When the owner said the order would be out first thing in the morning, Weir protested; it was imperative that the order be delivered that night. After a pause the man said he would make the delivery in person as soon as he locked up for the night, and then added, “Mr. Weir, sir, you have our condolences, my wife and I, our whole staff, sir.”

The general sat in the study, lights off, until he heard a knock on the back door and a murmur of voices. He listened as the delivery truck left the graveled drive and Grimes’ footsteps sounded on the stairs. Then Weir went up to his own quarters.

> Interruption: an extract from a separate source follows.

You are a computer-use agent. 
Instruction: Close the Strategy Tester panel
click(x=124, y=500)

There was a pale moon that laid squares of silver light on the carpet and gave the room an ethereal look. The general lay flat on his back, staring at the ceiling, forcing his body into repose long before he could silence the rush of his thoughts and the words he had spoken to Grimes earlier. “... I have no choice but to go on and do what I know how to do best. Not the thing I’m proud of, but the thing I do.”

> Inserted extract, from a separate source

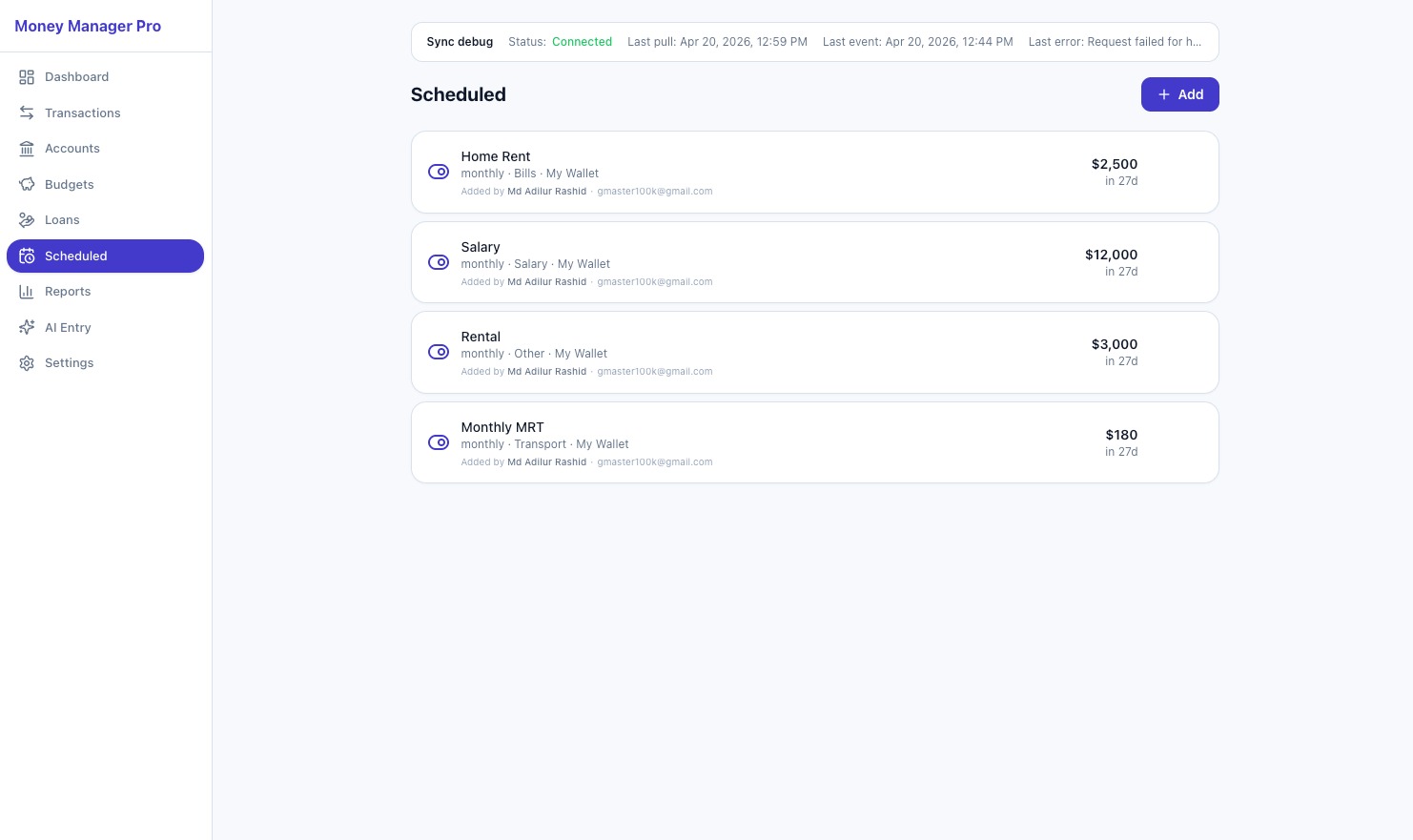Select the Transactions arrows icon

[27, 113]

The next morning Weir jogged longer than usual, the dogs at his heels, then spent the morning in his study checking the contents of his wallet, bringing his pocket phone directory up-to-date, looking over his travel kit and studying the weather charts in the Springfield Journal-Register.

His call to Henrotin Hospital brought the kind of answer he expected. Miss Caidin’s condition was guarded but she had had a moderately restful night. It would be some days before the fracture and swelling in her jaw would allow her to speak. Yes, the nurse would definitely tell her that Tarbert Weir had called.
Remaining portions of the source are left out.